Dollars and Sense:  What Are the Economic Costs and Benefits of Sedimentation in Federal Reservoirs? Investments in large reservoirs of the Great Plains during the 1950s and 1960s for the storage of irrigation water, flood control and other uses now may be threatened by reduced streamflow and accelerated erosion and sedimentation caused by climate change and possibly severe droughts.  Resulting issues, therefore, are whether sedimentation and reduced water storage are economic concerns, the magnitude of the problem, and whether a main concern is the storage of sediment or the storage of water.  Is the value of water as an economic commodity or as a biophysical resource representing a service?  To address these issues, water and sediment processes of four reservoirs in Kansas are reviewed.  Sediment surveys and analysis of water value show that only one has had significant deposition, and that the economic consequences were minor.  With a warmer, drier climate, the principal cost will not be caused by sedimentation, but the loss of service value of water that could overwhelm the commodity value.  The economics of reservoirs should be viewed in terms of the water stored and released, not in terms of sedimentation rates.  Dr.
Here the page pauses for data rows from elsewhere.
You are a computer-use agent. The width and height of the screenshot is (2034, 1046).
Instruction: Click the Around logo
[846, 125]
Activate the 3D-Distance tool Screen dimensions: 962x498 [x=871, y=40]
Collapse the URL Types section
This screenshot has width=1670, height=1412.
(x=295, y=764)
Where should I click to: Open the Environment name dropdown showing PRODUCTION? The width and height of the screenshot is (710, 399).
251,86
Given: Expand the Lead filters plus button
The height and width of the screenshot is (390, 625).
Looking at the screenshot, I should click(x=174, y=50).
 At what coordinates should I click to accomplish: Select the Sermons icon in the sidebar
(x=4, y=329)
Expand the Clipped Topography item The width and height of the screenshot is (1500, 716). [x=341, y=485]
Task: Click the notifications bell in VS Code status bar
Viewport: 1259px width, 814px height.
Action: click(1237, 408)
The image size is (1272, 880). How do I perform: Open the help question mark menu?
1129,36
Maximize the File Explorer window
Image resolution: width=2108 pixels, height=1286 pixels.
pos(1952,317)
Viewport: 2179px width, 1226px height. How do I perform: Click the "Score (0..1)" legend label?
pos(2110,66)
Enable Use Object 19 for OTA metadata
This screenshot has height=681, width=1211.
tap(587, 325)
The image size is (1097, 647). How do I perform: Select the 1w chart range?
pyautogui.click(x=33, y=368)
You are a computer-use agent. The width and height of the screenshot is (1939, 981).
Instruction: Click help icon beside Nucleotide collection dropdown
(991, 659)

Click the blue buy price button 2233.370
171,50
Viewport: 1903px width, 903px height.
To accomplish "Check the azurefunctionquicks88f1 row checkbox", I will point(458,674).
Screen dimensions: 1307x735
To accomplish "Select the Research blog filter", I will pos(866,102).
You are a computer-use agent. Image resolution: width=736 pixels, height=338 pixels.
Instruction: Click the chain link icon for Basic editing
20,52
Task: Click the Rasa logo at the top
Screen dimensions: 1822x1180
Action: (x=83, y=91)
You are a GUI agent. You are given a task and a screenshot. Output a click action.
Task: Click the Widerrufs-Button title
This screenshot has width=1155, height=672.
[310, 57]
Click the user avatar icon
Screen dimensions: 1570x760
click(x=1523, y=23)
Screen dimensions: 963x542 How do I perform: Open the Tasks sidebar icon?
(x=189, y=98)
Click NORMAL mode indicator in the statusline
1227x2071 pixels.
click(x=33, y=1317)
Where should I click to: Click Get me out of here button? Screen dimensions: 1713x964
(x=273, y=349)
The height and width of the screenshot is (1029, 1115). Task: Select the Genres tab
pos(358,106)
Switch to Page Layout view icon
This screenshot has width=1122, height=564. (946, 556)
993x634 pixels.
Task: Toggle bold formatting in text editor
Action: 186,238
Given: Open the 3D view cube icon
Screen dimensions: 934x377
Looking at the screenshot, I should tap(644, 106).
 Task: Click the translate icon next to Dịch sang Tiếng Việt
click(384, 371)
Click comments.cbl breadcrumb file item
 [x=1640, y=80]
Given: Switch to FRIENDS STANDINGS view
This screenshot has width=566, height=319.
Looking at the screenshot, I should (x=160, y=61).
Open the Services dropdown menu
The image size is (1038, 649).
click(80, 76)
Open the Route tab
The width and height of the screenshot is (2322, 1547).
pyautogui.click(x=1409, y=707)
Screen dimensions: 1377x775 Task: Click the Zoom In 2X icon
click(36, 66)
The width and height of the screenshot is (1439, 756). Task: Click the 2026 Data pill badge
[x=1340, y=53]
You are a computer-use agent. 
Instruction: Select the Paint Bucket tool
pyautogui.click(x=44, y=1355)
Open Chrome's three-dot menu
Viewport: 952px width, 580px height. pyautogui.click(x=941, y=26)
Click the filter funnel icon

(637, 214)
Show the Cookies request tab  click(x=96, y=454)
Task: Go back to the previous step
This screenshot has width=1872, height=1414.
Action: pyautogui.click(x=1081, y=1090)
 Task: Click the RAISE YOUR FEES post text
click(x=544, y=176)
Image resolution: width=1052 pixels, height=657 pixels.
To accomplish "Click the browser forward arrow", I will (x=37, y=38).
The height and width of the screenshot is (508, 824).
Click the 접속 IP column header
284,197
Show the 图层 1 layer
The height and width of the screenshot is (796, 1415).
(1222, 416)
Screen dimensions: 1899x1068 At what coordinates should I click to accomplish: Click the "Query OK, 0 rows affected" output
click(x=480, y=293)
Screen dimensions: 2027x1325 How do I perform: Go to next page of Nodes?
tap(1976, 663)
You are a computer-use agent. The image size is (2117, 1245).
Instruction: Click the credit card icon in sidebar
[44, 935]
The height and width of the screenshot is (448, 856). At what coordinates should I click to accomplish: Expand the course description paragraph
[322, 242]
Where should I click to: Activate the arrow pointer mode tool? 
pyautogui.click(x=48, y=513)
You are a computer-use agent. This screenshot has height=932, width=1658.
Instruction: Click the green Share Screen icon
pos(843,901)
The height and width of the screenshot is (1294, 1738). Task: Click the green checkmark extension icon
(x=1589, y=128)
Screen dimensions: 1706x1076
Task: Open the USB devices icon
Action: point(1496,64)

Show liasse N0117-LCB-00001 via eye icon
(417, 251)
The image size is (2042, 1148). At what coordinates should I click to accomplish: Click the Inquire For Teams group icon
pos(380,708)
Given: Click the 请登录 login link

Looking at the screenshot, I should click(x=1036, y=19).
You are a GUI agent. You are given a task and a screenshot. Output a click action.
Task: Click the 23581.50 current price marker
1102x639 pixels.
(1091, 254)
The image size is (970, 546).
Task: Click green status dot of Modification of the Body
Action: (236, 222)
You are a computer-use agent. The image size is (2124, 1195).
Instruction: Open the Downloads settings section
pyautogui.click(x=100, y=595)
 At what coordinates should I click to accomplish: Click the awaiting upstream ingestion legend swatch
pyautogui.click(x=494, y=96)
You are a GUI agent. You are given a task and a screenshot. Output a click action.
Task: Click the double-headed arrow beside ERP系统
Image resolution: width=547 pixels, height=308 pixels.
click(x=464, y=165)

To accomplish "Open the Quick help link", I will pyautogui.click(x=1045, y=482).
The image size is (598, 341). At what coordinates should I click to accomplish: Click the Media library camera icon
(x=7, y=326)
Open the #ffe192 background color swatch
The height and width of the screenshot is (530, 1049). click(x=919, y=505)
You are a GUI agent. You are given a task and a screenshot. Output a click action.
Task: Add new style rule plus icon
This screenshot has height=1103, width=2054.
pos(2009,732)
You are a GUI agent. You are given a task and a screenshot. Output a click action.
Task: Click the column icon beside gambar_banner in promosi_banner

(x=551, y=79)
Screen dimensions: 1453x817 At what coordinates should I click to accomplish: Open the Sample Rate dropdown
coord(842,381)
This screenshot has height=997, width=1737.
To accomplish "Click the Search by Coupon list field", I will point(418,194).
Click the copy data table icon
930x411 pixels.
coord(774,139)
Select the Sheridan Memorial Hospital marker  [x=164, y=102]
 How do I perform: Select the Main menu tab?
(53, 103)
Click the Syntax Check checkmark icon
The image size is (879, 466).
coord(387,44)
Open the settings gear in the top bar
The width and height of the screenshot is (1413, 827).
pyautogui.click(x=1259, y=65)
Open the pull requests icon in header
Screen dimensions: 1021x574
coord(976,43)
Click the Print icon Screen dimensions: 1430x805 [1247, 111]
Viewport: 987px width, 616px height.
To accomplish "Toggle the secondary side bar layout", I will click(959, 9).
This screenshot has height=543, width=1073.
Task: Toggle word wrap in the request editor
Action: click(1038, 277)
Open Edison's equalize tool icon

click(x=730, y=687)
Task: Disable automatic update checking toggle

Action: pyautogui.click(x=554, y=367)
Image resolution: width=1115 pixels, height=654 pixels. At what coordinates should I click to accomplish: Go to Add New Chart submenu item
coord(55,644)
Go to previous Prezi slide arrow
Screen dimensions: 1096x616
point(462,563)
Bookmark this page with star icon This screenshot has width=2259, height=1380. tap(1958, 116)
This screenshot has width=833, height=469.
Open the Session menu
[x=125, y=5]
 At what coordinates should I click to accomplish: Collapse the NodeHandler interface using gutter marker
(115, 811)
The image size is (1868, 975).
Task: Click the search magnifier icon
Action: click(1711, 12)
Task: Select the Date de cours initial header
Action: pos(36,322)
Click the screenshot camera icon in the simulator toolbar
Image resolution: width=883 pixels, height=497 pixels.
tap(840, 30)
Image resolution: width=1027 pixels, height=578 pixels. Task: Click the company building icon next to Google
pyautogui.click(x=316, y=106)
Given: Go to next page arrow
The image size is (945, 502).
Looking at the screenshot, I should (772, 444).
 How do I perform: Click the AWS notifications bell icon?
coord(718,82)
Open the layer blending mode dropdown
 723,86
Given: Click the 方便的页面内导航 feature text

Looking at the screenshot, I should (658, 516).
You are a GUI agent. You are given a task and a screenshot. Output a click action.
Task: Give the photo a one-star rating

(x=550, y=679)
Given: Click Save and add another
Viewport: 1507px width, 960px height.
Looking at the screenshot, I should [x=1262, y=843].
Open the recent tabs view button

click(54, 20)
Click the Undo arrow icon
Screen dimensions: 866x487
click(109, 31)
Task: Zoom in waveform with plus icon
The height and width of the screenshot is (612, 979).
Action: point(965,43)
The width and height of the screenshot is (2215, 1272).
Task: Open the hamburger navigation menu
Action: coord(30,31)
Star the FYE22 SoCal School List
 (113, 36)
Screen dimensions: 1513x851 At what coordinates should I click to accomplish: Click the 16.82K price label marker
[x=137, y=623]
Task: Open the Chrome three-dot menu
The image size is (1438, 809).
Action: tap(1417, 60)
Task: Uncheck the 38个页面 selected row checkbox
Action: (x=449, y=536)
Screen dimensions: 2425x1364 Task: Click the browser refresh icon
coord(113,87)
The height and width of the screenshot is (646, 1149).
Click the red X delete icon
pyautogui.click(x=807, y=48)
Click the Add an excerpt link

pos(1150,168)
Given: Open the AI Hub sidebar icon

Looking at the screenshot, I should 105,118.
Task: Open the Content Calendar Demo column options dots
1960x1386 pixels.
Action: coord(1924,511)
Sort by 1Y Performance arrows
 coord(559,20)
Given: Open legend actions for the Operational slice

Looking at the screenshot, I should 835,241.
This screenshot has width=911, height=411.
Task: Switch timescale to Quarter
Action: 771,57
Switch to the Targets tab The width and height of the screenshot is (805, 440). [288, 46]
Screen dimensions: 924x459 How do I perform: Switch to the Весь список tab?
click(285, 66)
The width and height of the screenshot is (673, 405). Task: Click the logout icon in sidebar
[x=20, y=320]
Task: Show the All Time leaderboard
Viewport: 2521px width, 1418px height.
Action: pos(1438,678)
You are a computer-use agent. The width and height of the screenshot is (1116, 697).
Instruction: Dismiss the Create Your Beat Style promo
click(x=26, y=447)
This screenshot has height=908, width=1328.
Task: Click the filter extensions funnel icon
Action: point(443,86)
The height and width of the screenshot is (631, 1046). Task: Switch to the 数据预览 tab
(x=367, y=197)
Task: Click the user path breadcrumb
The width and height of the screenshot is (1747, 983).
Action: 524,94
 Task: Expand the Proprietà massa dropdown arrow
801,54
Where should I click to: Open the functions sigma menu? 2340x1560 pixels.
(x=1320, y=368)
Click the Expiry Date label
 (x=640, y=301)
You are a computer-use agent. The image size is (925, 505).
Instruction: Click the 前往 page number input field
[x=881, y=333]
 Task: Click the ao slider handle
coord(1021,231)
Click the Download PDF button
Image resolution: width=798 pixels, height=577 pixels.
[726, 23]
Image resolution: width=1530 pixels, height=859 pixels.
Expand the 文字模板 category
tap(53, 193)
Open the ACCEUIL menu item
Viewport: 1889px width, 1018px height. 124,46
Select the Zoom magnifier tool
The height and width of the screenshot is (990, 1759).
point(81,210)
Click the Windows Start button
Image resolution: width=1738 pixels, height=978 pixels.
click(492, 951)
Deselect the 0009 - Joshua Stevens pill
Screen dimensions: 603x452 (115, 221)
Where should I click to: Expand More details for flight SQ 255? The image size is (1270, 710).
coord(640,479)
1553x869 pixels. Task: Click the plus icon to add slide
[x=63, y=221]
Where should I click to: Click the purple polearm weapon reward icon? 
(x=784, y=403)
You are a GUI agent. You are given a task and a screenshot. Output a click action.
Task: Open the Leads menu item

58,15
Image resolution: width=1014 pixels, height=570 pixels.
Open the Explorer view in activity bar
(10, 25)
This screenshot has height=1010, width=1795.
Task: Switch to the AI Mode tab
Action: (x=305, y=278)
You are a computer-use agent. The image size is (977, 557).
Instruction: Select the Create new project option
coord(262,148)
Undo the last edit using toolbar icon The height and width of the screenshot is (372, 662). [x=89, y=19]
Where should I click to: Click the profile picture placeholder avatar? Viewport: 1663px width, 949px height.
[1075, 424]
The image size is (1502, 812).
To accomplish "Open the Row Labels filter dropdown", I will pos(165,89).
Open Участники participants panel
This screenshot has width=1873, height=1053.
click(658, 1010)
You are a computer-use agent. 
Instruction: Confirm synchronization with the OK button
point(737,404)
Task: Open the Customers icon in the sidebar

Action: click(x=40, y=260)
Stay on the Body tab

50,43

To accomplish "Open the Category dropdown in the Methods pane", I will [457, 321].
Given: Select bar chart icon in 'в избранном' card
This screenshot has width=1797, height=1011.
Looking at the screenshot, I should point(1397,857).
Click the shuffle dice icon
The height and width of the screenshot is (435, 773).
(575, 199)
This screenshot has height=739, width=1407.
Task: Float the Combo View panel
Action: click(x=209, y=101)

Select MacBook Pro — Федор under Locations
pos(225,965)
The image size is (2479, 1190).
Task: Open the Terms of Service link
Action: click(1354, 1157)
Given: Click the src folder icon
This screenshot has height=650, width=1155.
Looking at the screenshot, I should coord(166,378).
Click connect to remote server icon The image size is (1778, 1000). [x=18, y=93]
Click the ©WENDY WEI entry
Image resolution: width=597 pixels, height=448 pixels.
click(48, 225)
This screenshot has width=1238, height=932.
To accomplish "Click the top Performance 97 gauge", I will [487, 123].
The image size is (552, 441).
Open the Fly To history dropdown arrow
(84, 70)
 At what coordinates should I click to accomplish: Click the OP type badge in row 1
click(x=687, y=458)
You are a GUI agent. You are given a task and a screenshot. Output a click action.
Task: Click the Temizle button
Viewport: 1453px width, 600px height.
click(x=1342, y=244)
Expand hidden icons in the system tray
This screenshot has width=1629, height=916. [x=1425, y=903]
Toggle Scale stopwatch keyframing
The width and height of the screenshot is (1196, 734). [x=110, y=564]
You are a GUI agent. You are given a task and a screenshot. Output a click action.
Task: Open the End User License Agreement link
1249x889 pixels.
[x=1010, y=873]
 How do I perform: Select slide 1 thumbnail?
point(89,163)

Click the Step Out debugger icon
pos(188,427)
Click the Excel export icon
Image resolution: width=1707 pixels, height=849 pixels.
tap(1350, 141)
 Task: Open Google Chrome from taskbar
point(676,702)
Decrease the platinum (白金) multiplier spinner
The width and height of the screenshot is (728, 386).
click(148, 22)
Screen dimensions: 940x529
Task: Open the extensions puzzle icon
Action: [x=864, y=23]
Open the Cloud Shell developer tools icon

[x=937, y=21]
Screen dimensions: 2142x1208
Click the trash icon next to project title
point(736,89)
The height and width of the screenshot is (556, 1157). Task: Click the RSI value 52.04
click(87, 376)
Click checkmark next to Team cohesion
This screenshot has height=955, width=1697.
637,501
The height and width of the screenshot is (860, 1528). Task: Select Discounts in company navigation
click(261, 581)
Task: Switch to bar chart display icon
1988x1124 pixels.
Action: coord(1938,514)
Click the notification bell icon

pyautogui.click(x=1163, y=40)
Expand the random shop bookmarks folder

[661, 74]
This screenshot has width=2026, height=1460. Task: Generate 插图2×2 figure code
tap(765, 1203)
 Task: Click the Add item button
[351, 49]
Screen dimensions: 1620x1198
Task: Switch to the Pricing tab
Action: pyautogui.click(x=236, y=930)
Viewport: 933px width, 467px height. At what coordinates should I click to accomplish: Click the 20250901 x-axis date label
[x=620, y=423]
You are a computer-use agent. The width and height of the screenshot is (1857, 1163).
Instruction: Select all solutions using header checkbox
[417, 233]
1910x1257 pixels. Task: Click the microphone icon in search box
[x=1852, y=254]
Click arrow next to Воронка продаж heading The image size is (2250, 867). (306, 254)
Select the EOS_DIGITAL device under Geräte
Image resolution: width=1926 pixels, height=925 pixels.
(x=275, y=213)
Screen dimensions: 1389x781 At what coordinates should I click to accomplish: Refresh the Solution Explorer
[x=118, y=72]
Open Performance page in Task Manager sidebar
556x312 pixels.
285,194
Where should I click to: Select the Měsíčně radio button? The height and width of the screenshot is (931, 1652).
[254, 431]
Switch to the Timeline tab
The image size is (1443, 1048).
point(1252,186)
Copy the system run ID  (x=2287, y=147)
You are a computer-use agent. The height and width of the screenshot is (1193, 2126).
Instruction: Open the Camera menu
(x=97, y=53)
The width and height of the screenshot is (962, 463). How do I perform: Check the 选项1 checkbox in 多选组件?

W.R. Osterkamp, USGS. In session "From Dust Bowl to Mud Bowl: Sedimentation in Federal Reservoirs." Sunday, Feb 18, 2007, 1:45-3:15 p.m. Hotel: Renaissance Parc 55, Fourth Floor, Parc Ballroom 3.

Analysis: Using Science to Understand Regional Risk. The USGS Geographic Analysis and Monitoring Program develops, tests and implements tools to help managers, policymakers and the general public use science more easily and effectively. These tools help decision-makers frame issues, test scenarios, or estimate the consequences of decisions. Science Application studies integrate physical or biological science with information from the decision, social or economic sciences to generate new products, theories and methods. Science Application projects involve understanding how social science and demography integrate with natural and physical science to address natural resource, environmental and hazard management decision; developing new tools such as decision support systems; and using existing products, tools or processes in decision-making. This symposium will illustrate and discuss the development of natural hazards decision support tools, beginning with the issues driving the process, the science needed to address these issues, and selected case studies. Dr. Richard Bernknopf, USGS. In session "Melding Earth Science and Socioeconomics To Make Better Hazards Mitigation Decisions." Sunday, Feb 18, 2007, 10:30-12:00 p.m. Hotel: Renaissance Parc 55, Fourth Floor, Parc Ballroom 2.